Data provided »
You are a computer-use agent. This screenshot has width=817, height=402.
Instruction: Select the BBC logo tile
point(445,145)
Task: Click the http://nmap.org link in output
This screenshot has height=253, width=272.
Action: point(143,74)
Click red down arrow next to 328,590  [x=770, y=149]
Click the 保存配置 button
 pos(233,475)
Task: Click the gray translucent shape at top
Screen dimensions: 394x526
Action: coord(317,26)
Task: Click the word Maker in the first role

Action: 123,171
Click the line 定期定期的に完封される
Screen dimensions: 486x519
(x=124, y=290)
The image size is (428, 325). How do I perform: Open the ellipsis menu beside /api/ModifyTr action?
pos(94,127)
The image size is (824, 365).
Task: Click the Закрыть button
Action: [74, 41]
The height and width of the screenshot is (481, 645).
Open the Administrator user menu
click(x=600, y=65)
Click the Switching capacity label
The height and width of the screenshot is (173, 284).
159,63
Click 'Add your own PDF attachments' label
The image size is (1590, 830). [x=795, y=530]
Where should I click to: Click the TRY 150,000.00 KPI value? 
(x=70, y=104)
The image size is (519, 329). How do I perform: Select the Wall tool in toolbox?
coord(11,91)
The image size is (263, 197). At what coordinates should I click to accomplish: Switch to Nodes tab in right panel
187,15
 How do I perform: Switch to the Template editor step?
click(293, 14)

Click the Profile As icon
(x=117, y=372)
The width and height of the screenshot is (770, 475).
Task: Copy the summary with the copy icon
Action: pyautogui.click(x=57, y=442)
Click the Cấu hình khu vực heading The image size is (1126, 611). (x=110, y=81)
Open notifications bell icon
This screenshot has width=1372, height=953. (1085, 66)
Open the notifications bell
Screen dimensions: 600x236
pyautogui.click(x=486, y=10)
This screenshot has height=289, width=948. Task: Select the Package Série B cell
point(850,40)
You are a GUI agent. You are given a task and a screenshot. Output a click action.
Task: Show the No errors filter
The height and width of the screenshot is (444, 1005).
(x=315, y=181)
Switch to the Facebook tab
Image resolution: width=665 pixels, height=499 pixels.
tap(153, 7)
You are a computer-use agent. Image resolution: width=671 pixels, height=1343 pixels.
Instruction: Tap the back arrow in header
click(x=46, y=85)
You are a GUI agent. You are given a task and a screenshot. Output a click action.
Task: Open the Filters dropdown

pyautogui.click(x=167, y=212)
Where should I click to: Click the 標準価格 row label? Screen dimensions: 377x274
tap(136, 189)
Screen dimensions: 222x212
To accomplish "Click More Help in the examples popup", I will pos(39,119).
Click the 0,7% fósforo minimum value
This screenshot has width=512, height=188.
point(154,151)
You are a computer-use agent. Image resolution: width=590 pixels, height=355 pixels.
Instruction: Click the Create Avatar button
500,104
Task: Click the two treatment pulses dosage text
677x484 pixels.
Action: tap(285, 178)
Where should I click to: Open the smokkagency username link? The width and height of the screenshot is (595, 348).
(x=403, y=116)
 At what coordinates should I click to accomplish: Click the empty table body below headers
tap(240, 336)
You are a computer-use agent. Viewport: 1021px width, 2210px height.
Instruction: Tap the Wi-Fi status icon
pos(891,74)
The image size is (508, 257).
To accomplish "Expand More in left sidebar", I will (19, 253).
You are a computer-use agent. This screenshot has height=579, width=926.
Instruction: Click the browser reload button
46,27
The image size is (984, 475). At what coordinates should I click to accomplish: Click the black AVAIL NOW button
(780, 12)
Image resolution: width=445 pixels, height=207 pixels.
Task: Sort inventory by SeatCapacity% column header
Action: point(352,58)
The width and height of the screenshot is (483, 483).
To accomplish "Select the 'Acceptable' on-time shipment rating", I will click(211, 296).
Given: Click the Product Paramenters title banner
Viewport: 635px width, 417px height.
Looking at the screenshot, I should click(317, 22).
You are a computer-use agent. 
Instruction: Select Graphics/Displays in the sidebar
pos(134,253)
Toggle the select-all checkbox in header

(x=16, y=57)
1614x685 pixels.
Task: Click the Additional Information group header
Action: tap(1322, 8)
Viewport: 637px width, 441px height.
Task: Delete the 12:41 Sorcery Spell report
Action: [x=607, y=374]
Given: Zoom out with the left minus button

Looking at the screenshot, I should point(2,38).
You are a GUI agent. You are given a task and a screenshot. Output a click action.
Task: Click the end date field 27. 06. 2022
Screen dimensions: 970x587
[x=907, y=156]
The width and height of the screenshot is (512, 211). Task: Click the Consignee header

Exercise »
All of the entries above must be output word for word.

Response to this exercise »
You are a computer-use agent. This screenshot has width=817, height=402.
Instruction: Select the BBC logo tile
point(445,145)
Task: Click the http://nmap.org link in output
This screenshot has height=253, width=272.
Action: point(143,74)
Click red down arrow next to 328,590  [x=770, y=149]
Click the 保存配置 button
 pos(233,475)
Task: Click the gray translucent shape at top
Screen dimensions: 394x526
Action: coord(317,26)
Task: Click the word Maker in the first role

Action: 123,171
Click the line 定期定期的に完封される
Screen dimensions: 486x519
(x=124, y=290)
The image size is (428, 325). How do I perform: Open the ellipsis menu beside /api/ModifyTr action?
pos(94,127)
The image size is (824, 365).
Task: Click the Закрыть button
Action: [74, 41]
The height and width of the screenshot is (481, 645).
Open the Administrator user menu
click(x=600, y=65)
Click the Switching capacity label
The height and width of the screenshot is (173, 284).
159,63
Click 'Add your own PDF attachments' label
The image size is (1590, 830). [x=795, y=530]
Where should I click to: Click the TRY 150,000.00 KPI value? 
(x=70, y=104)
The image size is (519, 329). How do I perform: Select the Wall tool in toolbox?
coord(11,91)
The image size is (263, 197). At what coordinates should I click to accomplish: Switch to Nodes tab in right panel
187,15
 How do I perform: Switch to the Template editor step?
click(293, 14)

Click the Profile As icon
(x=117, y=372)
The width and height of the screenshot is (770, 475).
Task: Copy the summary with the copy icon
Action: pyautogui.click(x=57, y=442)
Click the Cấu hình khu vực heading The image size is (1126, 611). (x=110, y=81)
Open notifications bell icon
This screenshot has width=1372, height=953. (1085, 66)
Open the notifications bell
Screen dimensions: 600x236
pyautogui.click(x=486, y=10)
This screenshot has height=289, width=948. Task: Select the Package Série B cell
point(850,40)
You are a GUI agent. You are given a task and a screenshot. Output a click action.
Task: Show the No errors filter
The height and width of the screenshot is (444, 1005).
(x=315, y=181)
Switch to the Facebook tab
Image resolution: width=665 pixels, height=499 pixels.
tap(153, 7)
You are a computer-use agent. Image resolution: width=671 pixels, height=1343 pixels.
Instruction: Tap the back arrow in header
click(x=46, y=85)
You are a GUI agent. You are given a task and a screenshot. Output a click action.
Task: Open the Filters dropdown

pyautogui.click(x=167, y=212)
Where should I click to: Click the 標準価格 row label? Screen dimensions: 377x274
tap(136, 189)
Screen dimensions: 222x212
To accomplish "Click More Help in the examples popup", I will pos(39,119).
Click the 0,7% fósforo minimum value
This screenshot has width=512, height=188.
point(154,151)
You are a computer-use agent. Image resolution: width=590 pixels, height=355 pixels.
Instruction: Click the Create Avatar button
500,104
Task: Click the two treatment pulses dosage text
677x484 pixels.
Action: tap(285, 178)
Where should I click to: Open the smokkagency username link? The width and height of the screenshot is (595, 348).
(x=403, y=116)
 At what coordinates should I click to accomplish: Click the empty table body below headers
tap(240, 336)
You are a computer-use agent. Viewport: 1021px width, 2210px height.
Instruction: Tap the Wi-Fi status icon
pos(891,74)
The image size is (508, 257).
To accomplish "Expand More in left sidebar", I will (19, 253).
You are a computer-use agent. This screenshot has height=579, width=926.
Instruction: Click the browser reload button
46,27
The image size is (984, 475). At what coordinates should I click to accomplish: Click the black AVAIL NOW button
(780, 12)
Image resolution: width=445 pixels, height=207 pixels.
Task: Sort inventory by SeatCapacity% column header
Action: point(352,58)
The width and height of the screenshot is (483, 483).
To accomplish "Select the 'Acceptable' on-time shipment rating", I will click(211, 296).
Given: Click the Product Paramenters title banner
Viewport: 635px width, 417px height.
Looking at the screenshot, I should click(317, 22).
You are a computer-use agent. 
Instruction: Select Graphics/Displays in the sidebar
pos(134,253)
Toggle the select-all checkbox in header

(x=16, y=57)
1614x685 pixels.
Task: Click the Additional Information group header
Action: tap(1322, 8)
Viewport: 637px width, 441px height.
Task: Delete the 12:41 Sorcery Spell report
Action: [x=607, y=374]
Given: Zoom out with the left minus button

Looking at the screenshot, I should point(2,38).
You are a GUI agent. You are given a task and a screenshot. Output a click action.
Task: Click the end date field 27. 06. 2022
Screen dimensions: 970x587
[x=907, y=156]
The width and height of the screenshot is (512, 211). Task: Click the Consignee header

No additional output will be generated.